研究グループは、「補聴器を使用している参加者と聴力が低い参加者の両方で、心不全の発症リスクが同様に有意に増加していたことは注目に値する。これは、補聴器が聴覚機能を改善できる一方で、心不全リスクの一因となる根本的な血管の問題に対処できていない可能性があることを示唆している」との見方を示している。
媒介分析からは、聴力と心不全発症リスクの関連のうち16.9%は精神的苦痛の影響によるものと考えられることが示唆された。社会的孤立と神経症的傾向の媒介効果はそれぞれ3.0%と3.1%だった。研究グループによると、精神的苦痛は「闘争・逃走」反応に関わるホルモン反応を引き起こし、動脈硬化を加速させ、心臓にさらなる負担をかける可能性があるという。
一方で、心臓の健康は、聴力と直接的に関連している可能性も考えられるという。Qin氏らは、「蝸牛には毛細血管が豊富に分布しており、内耳の代謝要求も高いため、これらの部位は局所的な循環器系の問題だけでなく、全身の血管障害に対してより敏感になっている可能性がある。したがって、聴覚障害は血管の健康状態を反映し、心不全を含む心血管疾患の早期かつ敏感な予測因子として機能する可能性がある」との見方を示している。

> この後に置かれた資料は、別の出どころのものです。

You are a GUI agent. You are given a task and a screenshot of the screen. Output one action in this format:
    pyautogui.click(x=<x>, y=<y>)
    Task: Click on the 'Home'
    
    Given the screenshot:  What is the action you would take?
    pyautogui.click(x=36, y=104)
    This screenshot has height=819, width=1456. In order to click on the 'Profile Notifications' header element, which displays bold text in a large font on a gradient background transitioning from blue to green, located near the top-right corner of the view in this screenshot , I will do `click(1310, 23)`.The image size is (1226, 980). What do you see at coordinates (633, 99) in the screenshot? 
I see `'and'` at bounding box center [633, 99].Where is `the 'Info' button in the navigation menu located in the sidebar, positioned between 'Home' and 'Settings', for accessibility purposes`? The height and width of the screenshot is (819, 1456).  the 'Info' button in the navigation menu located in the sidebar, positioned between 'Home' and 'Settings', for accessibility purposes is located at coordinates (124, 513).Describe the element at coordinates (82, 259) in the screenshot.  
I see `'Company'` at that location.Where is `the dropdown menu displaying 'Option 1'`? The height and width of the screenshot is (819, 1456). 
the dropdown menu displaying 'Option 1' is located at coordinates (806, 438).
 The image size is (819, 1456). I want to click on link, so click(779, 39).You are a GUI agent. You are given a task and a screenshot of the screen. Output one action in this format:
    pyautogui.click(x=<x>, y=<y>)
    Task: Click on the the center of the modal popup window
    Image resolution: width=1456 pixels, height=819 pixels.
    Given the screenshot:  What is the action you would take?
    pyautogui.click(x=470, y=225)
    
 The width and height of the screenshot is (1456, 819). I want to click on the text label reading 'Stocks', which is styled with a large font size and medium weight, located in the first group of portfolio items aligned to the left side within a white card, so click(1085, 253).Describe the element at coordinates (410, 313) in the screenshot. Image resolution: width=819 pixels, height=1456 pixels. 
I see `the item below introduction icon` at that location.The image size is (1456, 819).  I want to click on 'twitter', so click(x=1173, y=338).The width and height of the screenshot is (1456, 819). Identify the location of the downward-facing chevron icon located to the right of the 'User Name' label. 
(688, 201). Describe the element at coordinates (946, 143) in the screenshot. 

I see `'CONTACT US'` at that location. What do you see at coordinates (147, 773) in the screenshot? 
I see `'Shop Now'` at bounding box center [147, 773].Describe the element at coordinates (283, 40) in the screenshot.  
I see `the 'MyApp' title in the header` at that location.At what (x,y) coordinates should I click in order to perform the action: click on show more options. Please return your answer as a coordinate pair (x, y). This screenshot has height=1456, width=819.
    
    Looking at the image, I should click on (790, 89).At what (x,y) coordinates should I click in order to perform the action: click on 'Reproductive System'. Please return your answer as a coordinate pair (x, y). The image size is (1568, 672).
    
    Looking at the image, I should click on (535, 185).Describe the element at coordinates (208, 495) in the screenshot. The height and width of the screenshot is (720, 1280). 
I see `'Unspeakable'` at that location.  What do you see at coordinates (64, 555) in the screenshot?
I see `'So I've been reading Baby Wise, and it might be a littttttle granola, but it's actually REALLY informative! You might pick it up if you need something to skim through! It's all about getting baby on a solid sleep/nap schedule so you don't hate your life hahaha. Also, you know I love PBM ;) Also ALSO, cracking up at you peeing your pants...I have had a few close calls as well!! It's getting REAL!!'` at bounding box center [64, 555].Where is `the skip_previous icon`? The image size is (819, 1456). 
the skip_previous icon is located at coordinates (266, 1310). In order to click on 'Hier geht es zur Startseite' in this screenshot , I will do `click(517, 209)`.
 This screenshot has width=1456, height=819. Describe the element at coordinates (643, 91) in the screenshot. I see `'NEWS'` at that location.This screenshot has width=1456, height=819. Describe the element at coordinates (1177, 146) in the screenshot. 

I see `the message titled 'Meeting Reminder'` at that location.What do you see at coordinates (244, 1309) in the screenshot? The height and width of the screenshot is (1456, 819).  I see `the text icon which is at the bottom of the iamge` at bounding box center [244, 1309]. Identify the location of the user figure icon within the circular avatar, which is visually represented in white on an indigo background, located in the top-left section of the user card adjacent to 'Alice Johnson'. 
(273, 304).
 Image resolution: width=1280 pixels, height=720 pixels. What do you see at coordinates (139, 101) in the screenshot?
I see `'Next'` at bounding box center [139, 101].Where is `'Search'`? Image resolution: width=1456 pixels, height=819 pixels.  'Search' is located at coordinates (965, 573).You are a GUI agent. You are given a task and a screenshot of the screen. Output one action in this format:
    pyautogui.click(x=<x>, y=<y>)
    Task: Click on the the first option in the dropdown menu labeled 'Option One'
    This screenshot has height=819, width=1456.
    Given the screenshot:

本研究の結論として研究グループは、「本研究結果は、聴力検査をより広範な心血管リスク評価の枠組みに組み入れることの重要性を浮き彫りにしている。また、聴覚障害がある人に対する心理的介入の強化が、心不全リスクを抑制する鍵となる可能性があることも示唆している」と述べている。(HealthDay News 2025年4月10日)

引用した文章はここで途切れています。